Como não possui uma trama, “Tanto Faz” se concentra nas aventuras etílicas e sexuais de Ricardo, que coleciona amantes e conversas de bar com a mesma desenvoltura. Há boas sacadas: “a adolescência é um equívoco: o corpo certo na idade errada”. Muitas teorias podem soar machistas, mas nem por isso deixam de ser deliciosas. No fundo, Ricardo é um romântico: “a cidade me excita todos os dias, como uma nova namorada”, para depois dizer que “toda cidade é cruel, em qualquer estação, sem mulher”, e terminar exaltando o sexo oposto: “Loves comes with silent feet. Bico de peito, calcanhar, grelo, cotovelo: tudo é sublime no corpo da amada. Até aquele pentelho que enrosca no dente e faz cosquinha na gengiva da gente”.
Maturidade?
Chama atenção o fato de o personagem principal ter 30 anos. Embora o livro pertença a um universo adolescente — repleto de gírias, descolado —, em que pese as atitudes muitas vezes irresponsáveis e imaturas de Ricardo de Mello, o alter ego de Reinaldo Moraes está menos para Arturo Bandini do que para Henry Chinasky — não por acaso, Moraes traduziu “Mulheres”.

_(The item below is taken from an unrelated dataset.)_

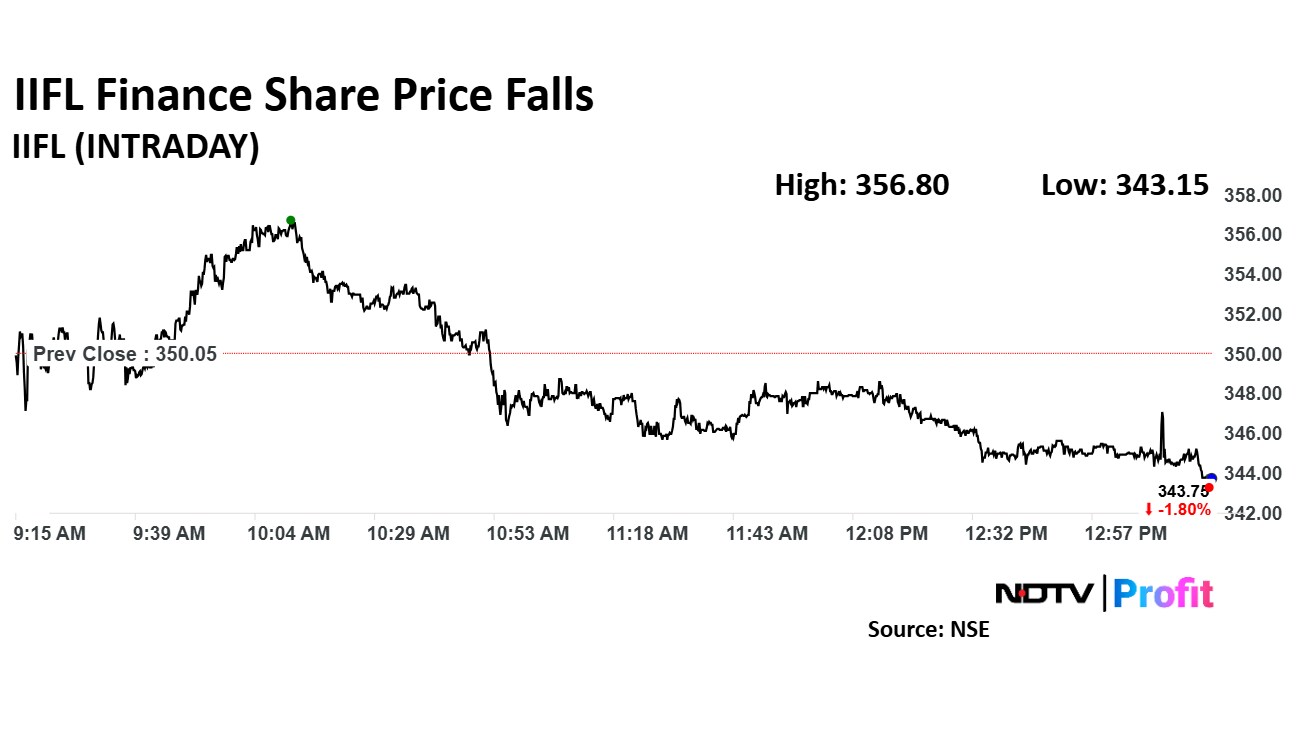
Task: Click the 11:43 AM time axis label
Action: tap(768, 534)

Há em Bukowski uma desilusão alojada na alma de seus personagens: tudo o que vier, será aceito. Ricardo não é completamente partidário da Postura do Homem Gélido (“tanto faz”, leremos repetidas vezes), mas tem seus momentos à la velho Buk — de certo modo, Ricardo também está nas brechas do sistema.

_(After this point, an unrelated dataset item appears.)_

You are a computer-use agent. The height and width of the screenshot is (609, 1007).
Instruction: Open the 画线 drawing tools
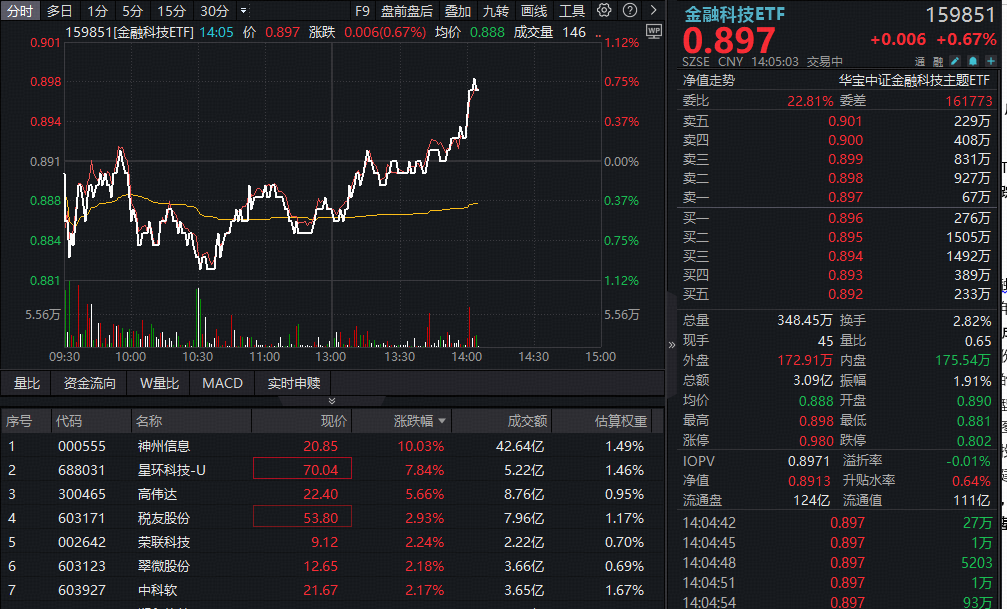[534, 11]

Suas crises de angústia até ocorrem, porém não duram muito, varridas para debaixo do tapete, afinal tem um som de festa lá fora e nada melhor do que mulheres, drogas e bebidas para esquecer dos problemas.

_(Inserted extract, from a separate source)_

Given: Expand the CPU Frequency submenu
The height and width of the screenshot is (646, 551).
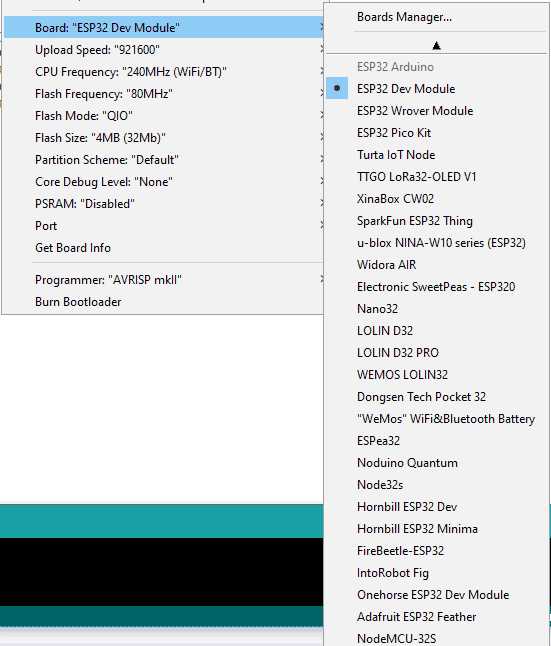Looking at the screenshot, I should pyautogui.click(x=164, y=72).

A maturidade de Ricardo está mais para certo cansaço existencial do que para os dilemas de personalidade típicos da adolescência — em contraponto a um companheiro de geração de Reinaldo Moraes como Caio Fernando Abreu, que fez da busca da identidade um dos temas principais de sua obra.
Com cerca de 70 capítulos para suas 150 páginas, “Tanto Faz” se move com liberdade pelo espaço (Paris, São Paulo), pela memória e pelo tempo (lembranças da adolescência, de amores antigos) e também pela criatividade no uso da linguagem, que usa neologismos (“sniflamos”, “escadarrolando”, “pénabundeou”), gírias, (“palha”, “transação”) e palavras do inglês e do francês. As referências musicais, que vão desde o rock até a bossa nova, passando pelo jazz de Charlie Parker, também povoam o texto, assim como as cinematográficas: os roads movies de Wim Wenders, os clássicos franceses e as aventuras de Bogart e Bacall.
É mais um walk on the wild side do que une saison en enfer. Descobrir qual parte da estrutura de “Tanto Faz” deve a James Joyce, Oswald de Andrade, João Antônio, Machado de Assis, é assunto para estudiosos. Melhor é curtir esse estilista da prosa meio bossa nova meio rock’n’roll e se entregar ao ócio e ao prazer da leitura. Ricardo recomendaria essa atitude, de copo na mão, recitando um verso qualquer de Drummond em seu studiô parisiense. Que tal este: “Se procurar bem você acaba encontrando./Não a explicação (duvidosa) da vida,/Mas a poesia (inexplicável) da vida”.